I’m halfway through my first full week of being back on the Hill for Jan Term, and tomorrow is my last day of class for this week! (Coping with Stress doesn’t meet on Fridays.)
Over the past few days, I’ve learned a variety of stress reduction and relaxation techniques in Coping with Stress, and hopefully, I’ll be able to incorporate some of them into my life.
We spent a lot of time over the past couple of days talking about healthy sleeping habits and sleep deprivation. I never realized that having a consistent bedtime routine could be so important in getting a good night’s sleep, so it’s something I’ve started working on, especially since I need to do a stress reduction activity for two weeks for my culminating project for the class. I’ve decided to create a bedtime routine centered around yoga. I now end my night with cleaning my room to make space for yoga, preparing myself for bed, and then practicing yoga. I don’t think this has helped with my sleep deprivation yet, but my body definitely feels good and less tense after doing some of my favorite poses, like child’s pose, pigeon, cat, and cow.

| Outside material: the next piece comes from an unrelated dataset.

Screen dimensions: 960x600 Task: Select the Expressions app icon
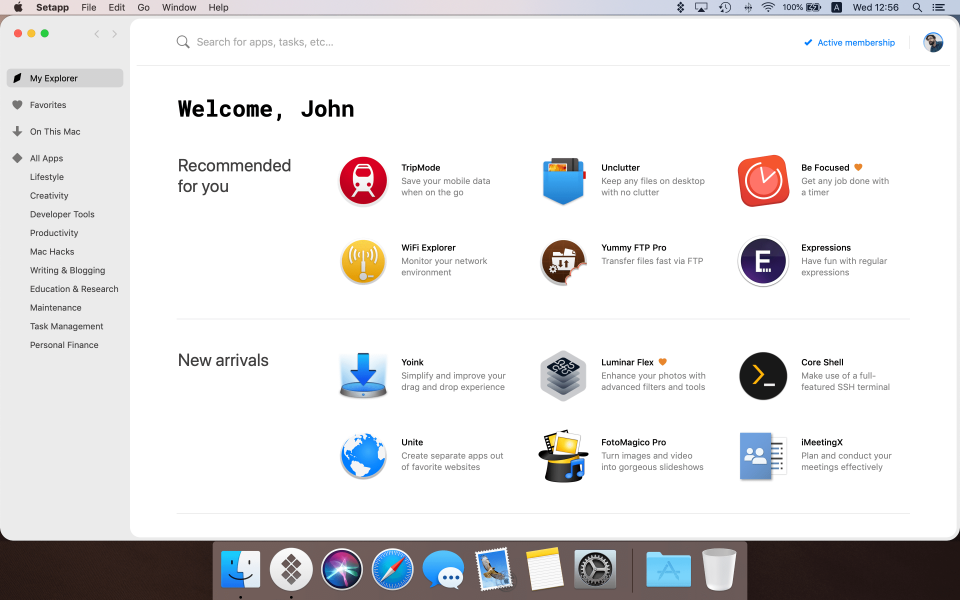coord(762,260)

We’ve also listened to a lot of relaxation tapes. We’re allowed to lie on the floor for these, so I’m glad I brought my yoga mat to campus this semester! We did some guided imagery tapes yesterday and today we had tapes guide us in meditation and progressive muscle relaxation. I had done some of these things in a class I took in high school called Dance and Lifetime Fitness, and I think I want to reincorporate meditation into my life. (It might by hard though. My suite is on the louder side.)
Similarly, we also learned a couple of breathing techniques. The one that I found to feel particularly relaxing was one in which you cover your left nostril, breathe out of your right, then cover the right and breath in and out of your left before doing the same with the right and continuing to repeat the process.
Lastly (and most unexpectedly to me), we learned about assertiveness. Sometimes, it’s easy for people to be passive when they interact with others, resulting in them not standing up for themselves and their rights to their feelings and saying no. There’s nothing wrong with being assertive, and it’s not the same thing as being aggressive.
Above all, we’ve learned that the two best stress management techniques are having social support, even if it’s just one person that you talk to support and guidance, and getting exercise. Tomorrow, we’ll be going to the fitness center as a class to learn more about the equipment and what services they offer. I went to the gym for the first time since my freshman year yesterday, and while I got some good exercise in, I know I definitely need a little guidance when it comes to using the fitness center effectively, so I’m looking forward to tomorrow’s class.
Though Coping with Stress isn’t intellectually challenging like most of the other classes I’ve taken at McDaniel, following through with the stress management techniques we’ve been learning presents its own challenge. Hopefully, I’ll continue to find more things that would benefit me and I’ll be able to make them a part of my lifestyle!